The final draft of a blended-learning model proposes no more lectures by the end of 2021.

They will be replaced by “Curtin talks,” “ten to 15 minute videos based on a single topic or concept” with students required to watch two-three a week.  While 70 per cent of a unit will still be “class time, specialised labs, specialised teaching spaces,” the university proposes using Curtin-created packaged content; micro-credentials and MOOCs and micromasters available via edX.

It’s all part of a plan to focus on graduate outcomes, “learning technologies will be relevant to the course and real world skill requirements of the students,” with assessment “focused on employability.
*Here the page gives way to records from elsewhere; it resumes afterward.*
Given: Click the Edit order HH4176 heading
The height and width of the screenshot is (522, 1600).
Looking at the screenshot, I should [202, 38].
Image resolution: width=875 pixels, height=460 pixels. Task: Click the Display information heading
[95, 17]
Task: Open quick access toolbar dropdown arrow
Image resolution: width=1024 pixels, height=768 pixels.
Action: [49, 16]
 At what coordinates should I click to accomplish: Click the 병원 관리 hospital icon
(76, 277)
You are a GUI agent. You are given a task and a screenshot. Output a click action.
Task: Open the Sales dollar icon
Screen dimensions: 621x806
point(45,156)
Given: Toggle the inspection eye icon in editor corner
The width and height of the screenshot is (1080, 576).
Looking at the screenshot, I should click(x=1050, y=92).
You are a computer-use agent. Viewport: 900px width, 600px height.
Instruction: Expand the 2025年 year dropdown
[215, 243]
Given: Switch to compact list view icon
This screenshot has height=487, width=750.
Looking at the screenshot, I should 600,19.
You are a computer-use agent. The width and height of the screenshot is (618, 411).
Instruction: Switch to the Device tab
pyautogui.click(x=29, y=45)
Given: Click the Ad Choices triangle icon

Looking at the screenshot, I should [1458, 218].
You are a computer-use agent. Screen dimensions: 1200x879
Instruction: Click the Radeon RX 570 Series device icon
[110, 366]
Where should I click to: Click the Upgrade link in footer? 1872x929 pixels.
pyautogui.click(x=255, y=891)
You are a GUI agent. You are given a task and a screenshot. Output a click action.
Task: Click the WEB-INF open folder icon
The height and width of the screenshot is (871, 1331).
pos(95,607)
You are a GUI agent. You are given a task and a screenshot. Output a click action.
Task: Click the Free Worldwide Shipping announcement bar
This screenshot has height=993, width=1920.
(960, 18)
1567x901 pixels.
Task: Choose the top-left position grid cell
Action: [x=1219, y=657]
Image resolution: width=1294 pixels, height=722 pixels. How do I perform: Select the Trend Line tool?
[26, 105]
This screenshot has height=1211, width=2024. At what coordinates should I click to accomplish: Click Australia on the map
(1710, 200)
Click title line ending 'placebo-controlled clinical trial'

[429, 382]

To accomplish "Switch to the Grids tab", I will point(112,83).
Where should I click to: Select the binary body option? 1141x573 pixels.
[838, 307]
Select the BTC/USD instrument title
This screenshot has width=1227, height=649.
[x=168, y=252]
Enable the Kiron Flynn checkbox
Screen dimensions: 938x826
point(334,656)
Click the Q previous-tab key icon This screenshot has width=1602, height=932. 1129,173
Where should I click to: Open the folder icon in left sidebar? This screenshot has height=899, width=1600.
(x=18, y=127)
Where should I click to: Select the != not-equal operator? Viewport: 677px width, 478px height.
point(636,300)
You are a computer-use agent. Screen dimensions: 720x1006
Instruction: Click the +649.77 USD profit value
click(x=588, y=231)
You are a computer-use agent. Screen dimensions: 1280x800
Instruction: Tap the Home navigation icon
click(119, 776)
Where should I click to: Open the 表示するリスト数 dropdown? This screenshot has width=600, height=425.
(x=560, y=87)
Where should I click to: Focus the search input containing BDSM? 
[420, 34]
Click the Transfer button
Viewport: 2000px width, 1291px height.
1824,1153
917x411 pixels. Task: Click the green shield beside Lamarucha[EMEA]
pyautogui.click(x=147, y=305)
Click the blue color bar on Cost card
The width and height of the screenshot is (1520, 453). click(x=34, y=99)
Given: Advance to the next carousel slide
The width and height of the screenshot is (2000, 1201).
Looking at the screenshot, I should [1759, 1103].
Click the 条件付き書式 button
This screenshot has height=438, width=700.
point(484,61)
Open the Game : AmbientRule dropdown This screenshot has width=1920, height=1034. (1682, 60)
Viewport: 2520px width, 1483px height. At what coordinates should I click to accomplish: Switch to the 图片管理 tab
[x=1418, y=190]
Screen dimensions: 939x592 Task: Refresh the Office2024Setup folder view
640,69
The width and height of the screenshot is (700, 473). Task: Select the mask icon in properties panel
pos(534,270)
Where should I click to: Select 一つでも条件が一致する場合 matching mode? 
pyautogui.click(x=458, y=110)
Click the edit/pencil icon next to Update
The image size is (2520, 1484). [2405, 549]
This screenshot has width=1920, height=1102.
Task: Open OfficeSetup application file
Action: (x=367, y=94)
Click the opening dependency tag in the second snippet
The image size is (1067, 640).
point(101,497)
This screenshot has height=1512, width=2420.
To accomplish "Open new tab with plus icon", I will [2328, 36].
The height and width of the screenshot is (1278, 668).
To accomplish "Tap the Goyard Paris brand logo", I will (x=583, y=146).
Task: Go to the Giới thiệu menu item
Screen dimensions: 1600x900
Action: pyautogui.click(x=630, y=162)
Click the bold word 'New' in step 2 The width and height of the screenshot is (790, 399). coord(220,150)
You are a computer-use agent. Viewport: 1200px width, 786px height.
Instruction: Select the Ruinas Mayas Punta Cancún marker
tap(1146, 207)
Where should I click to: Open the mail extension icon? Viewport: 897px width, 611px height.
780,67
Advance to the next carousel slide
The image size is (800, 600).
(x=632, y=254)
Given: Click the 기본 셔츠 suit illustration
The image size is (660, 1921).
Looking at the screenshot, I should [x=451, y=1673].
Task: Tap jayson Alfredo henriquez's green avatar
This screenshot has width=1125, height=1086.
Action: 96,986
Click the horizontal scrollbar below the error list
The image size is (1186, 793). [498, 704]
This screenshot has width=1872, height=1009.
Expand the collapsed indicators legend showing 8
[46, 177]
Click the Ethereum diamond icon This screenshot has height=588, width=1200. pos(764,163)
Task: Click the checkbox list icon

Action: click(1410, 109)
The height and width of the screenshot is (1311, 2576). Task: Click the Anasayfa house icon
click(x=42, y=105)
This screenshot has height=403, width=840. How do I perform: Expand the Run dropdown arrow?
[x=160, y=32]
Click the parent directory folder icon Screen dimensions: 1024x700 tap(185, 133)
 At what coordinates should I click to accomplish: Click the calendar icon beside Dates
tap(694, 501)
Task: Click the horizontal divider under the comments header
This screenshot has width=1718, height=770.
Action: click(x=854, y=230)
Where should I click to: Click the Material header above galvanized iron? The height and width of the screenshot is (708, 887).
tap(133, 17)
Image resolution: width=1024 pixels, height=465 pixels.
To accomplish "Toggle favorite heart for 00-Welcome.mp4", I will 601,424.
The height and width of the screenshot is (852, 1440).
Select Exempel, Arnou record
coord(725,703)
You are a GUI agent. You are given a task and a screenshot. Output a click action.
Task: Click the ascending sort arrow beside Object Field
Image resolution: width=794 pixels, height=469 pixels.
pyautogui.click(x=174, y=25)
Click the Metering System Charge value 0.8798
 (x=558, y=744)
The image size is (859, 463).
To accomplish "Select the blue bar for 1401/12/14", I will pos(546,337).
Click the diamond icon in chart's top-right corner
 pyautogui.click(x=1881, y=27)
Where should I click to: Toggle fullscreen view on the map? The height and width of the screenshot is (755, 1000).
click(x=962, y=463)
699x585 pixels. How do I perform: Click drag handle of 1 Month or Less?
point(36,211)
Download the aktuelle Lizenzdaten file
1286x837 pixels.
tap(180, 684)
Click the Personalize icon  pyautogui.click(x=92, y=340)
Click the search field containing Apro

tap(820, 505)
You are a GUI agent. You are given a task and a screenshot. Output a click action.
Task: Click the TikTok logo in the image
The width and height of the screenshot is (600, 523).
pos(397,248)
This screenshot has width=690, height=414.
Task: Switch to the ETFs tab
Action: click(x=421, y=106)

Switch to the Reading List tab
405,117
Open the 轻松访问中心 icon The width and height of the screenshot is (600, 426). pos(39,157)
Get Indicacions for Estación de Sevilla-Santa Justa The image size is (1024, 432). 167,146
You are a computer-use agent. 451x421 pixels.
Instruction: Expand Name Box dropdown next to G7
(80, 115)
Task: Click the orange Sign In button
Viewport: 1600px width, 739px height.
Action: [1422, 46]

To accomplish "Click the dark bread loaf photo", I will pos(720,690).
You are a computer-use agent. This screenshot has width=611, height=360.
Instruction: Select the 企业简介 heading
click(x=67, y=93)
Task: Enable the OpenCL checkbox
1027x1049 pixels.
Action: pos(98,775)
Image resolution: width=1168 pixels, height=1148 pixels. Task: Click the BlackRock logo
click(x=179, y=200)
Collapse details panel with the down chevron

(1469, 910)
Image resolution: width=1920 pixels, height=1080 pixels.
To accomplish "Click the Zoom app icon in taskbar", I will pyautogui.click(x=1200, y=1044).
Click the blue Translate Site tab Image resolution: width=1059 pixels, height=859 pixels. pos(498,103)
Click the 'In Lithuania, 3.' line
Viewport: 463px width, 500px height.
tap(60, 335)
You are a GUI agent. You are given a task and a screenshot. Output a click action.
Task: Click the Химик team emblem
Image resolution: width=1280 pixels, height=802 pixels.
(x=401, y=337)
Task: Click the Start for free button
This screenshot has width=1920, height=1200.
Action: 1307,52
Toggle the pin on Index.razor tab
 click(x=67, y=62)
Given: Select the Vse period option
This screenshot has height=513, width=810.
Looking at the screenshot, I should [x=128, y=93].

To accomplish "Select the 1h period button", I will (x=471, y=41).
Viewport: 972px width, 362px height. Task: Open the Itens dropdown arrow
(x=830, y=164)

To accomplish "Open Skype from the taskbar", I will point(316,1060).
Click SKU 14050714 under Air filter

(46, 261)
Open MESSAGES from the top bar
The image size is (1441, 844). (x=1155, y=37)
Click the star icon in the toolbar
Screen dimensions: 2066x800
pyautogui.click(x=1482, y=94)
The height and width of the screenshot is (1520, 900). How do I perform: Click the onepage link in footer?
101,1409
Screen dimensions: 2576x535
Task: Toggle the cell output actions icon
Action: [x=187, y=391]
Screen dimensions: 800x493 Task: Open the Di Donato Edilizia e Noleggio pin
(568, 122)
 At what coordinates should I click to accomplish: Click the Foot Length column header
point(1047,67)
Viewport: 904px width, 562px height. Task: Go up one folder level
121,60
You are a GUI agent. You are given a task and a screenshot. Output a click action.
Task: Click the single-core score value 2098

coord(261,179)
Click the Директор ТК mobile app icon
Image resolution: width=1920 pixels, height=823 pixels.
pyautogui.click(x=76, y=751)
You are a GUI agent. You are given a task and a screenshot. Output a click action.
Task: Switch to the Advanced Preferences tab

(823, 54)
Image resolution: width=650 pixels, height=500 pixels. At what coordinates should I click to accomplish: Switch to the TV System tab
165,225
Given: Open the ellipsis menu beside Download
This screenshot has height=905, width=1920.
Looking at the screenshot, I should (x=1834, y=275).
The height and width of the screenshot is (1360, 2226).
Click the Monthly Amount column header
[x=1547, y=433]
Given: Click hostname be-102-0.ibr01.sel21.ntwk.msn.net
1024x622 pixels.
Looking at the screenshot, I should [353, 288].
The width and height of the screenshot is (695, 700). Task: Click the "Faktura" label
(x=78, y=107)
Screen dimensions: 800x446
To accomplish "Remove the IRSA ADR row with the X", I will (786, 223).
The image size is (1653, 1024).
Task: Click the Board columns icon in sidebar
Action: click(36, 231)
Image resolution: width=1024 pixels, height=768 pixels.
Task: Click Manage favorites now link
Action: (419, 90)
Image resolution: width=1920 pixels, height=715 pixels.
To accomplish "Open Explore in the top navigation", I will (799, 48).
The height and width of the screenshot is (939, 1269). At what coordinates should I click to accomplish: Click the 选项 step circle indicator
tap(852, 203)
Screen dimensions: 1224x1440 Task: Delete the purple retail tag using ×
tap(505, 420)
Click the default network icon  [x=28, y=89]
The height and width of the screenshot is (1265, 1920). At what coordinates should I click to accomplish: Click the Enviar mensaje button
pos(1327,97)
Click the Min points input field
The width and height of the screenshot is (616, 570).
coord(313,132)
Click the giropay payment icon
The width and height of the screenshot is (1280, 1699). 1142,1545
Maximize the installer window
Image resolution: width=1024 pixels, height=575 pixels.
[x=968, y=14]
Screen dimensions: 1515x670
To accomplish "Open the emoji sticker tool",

Assessment “tasks will reflect the practices of the discipline or profession the course is designed around.”

And by 2026, “each course will have a curriculum that has been co-designed via industry collaboration.” To prepare students for the workforce, there will be at least one “authentic industry engagement each semester,” defined as, “internships/practicums/innovative WIL approaches/fieldwork/industry collaboration).”

To which a learned reader asks, who will be organising all of the activities and how will all the on-line course content be managed and presented in ways that make students and academics partners in a, “a collaborative relationship with a shared responsibility for learning and teaching.”

The LR suggests there may be a permanent staff savings dimension to the plan, with assessment, design and industry liaison managed by casual staff.

Also in WA, Murdoch U is also working towards way less lecturing from next year (CMM October 9).